For years, Sensis was regarded as a
glittering jewel in Telstra's substantial crown.
And it was such a promising jewel that
Telstra's former chief executive Sol Trujillo once dared to compare Sensis to
the global seach giant Google when he uttered two now immortal words:
The financial strength and potential of Telstra's directories business
was constantly in the news, and at the time of the "google schmoogle"
comparison in 2005, Sensis was seen as a key to Telstra's survival before the
final T3 float.
During the years when Telstra was run by Sol Trujillo and his
predecessor Ziggy Switskowski, speculation that Sensis would be sold in a
public float to underpin Telstra's diminishing treasure chest was constant.
The former chief executive of Sensis, Bruce Akhurst, often quipped that
no interview I conducted with him would be complete without me asking the
"Sensis float" question.
While Sol Trujillo's "google schmoogle" quote was described as
arrogant, his faith in the growing Sensis business was underpinned not just by
the White and Yellow Pages but once lucrative search brands such as Whereis and
Citysearch.
In a sign of its confidence, Telstra splashed out $636 million in 2004to buy The Trading Post to get into the lucrative classified advertising
market, outbidding Fairfax Media and Kerry Packer's Publishing and Broadcasting
Limited.
Charles Falkiner, who founded The Trading
Post with his late wife in 1966 for $24,000, sold the business to a Dutch
company for substantially less and described Telstra's 2004 purchase as
"mind-boggling".
Fast forward from 2005 to now, and the Sensis business has been
overshadowed by the lightning fast expansion of online search engines and
dozens of tablet applications where algorithms "do the walking"
rather than the Yellow Pages.
Not long ago, offices - like ABC newsrooms around the country - were
littered with phone books of the white and yellow variety.
Now, phone books are more often than not used to raise the height of
computer monitors but even now that practice is less common as offices
"opt-out" of the delivery of hard copy phone directories.

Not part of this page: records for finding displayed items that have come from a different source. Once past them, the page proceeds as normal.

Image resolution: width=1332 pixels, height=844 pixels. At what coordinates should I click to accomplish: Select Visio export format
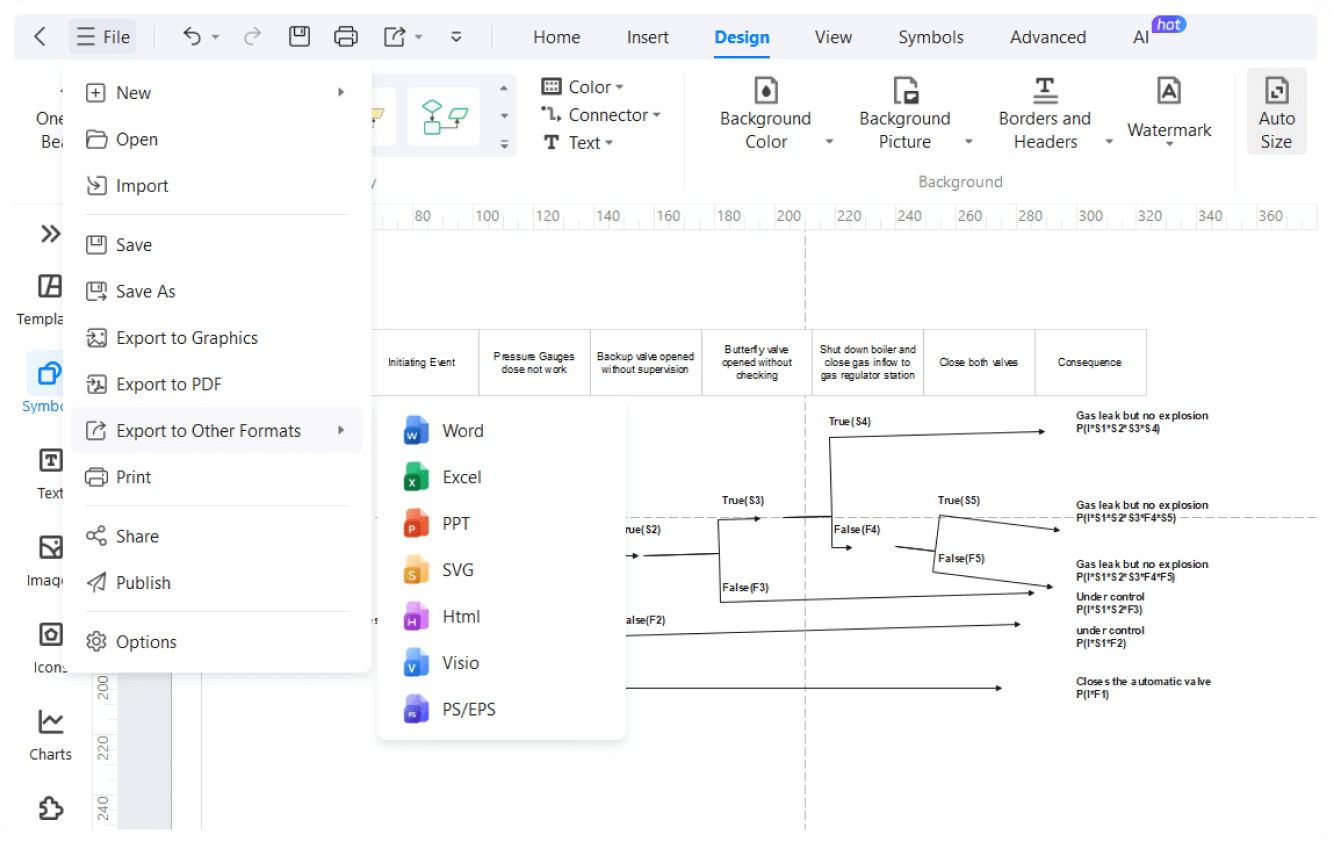pyautogui.click(x=460, y=663)
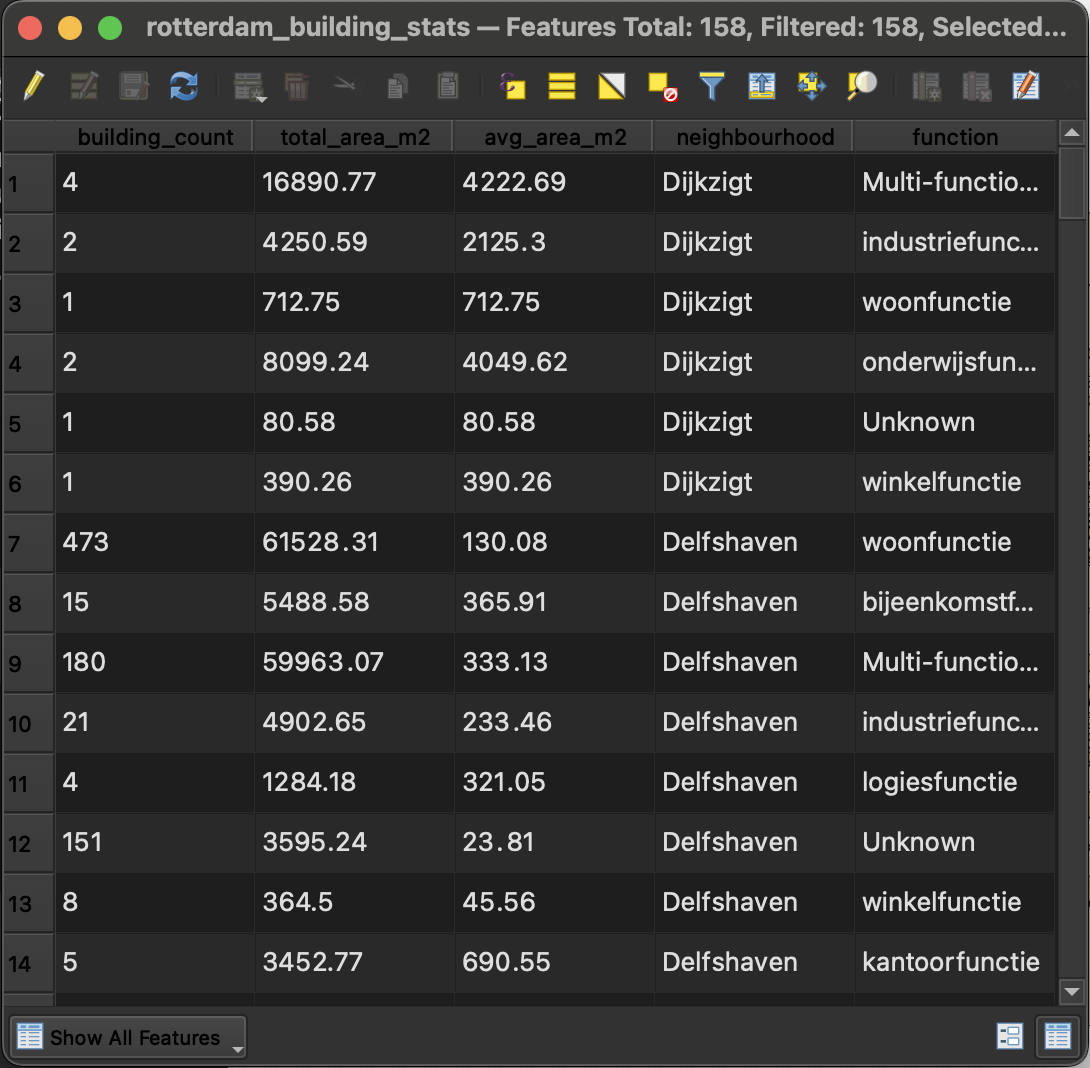This screenshot has height=1068, width=1090.
Task: Toggle editing mode with the pencil icon
Action: (x=33, y=86)
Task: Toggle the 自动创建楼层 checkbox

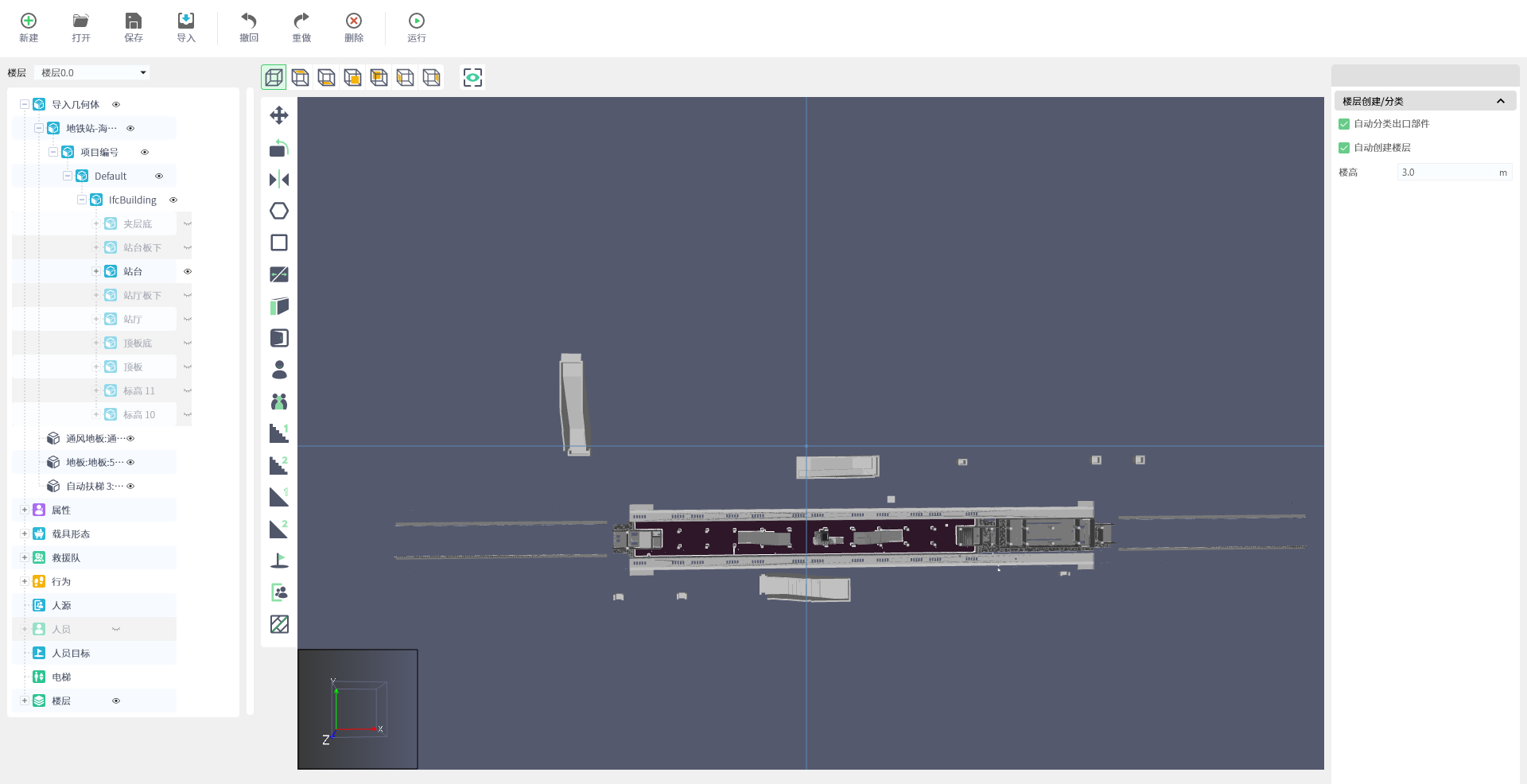Action: (x=1344, y=148)
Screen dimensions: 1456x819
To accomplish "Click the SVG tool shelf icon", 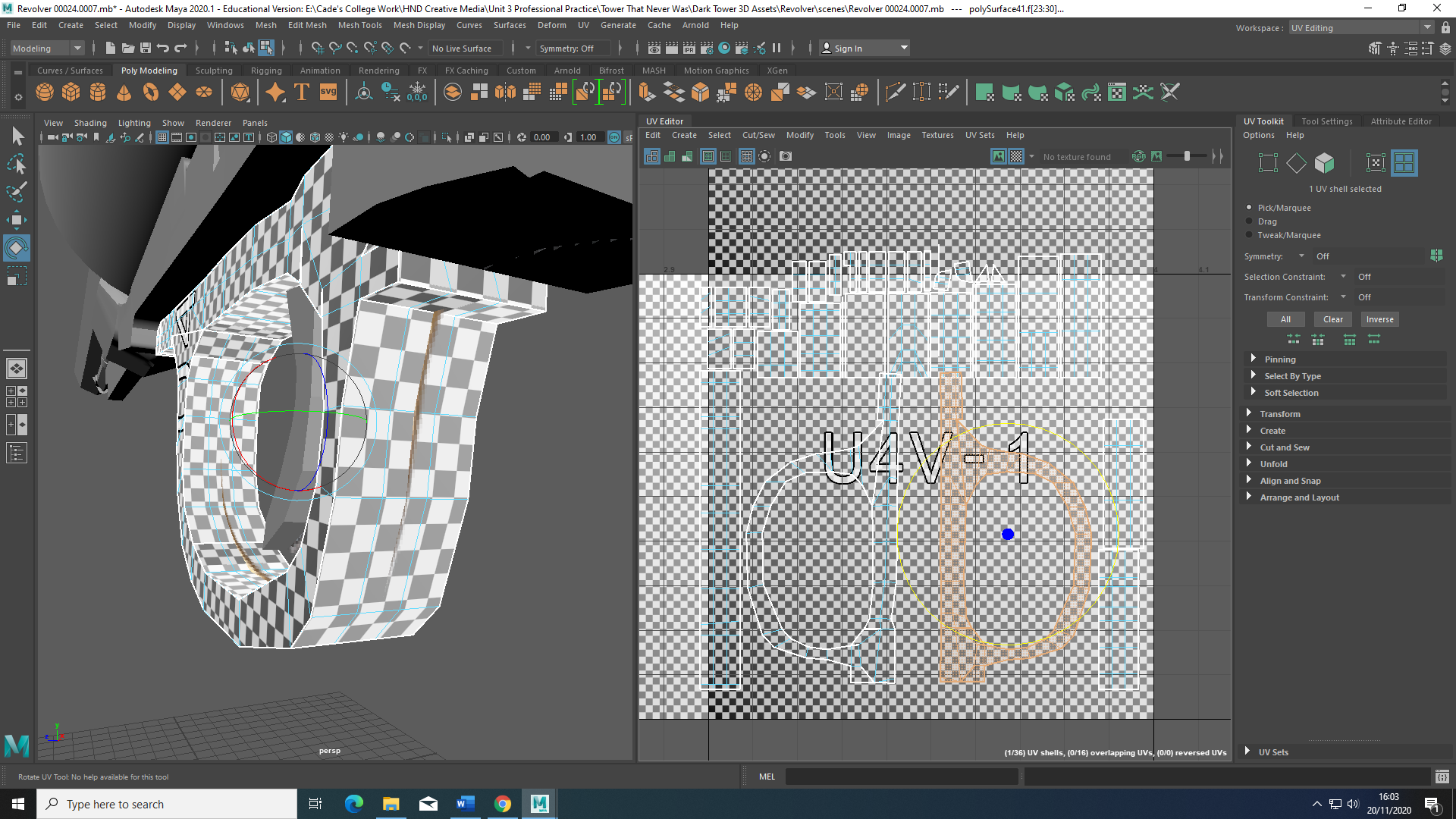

To put it more brutally, Telstra's $636 million purchase of The Trading Post -
a single business in the Sensis family - vastly outweighs the $454
million Platinum Equity paid for Telstra's 70 percent share in the Sensis
business.
The demise of the Sensis business once again
demonstrates that no company can quarantine itself from rapidly changing
technology and consumer tastes that are now determined by an app on a
smartphone or tablet.
Telstra is most likely glad to be offloading
Sensis for what it sees as a fair price.
But it might well be reflecting on the
award winning "Not Happy, Jan" advertisement that once encapsulated the the value
and vitality of the Sensis offering a decade ago in a different world.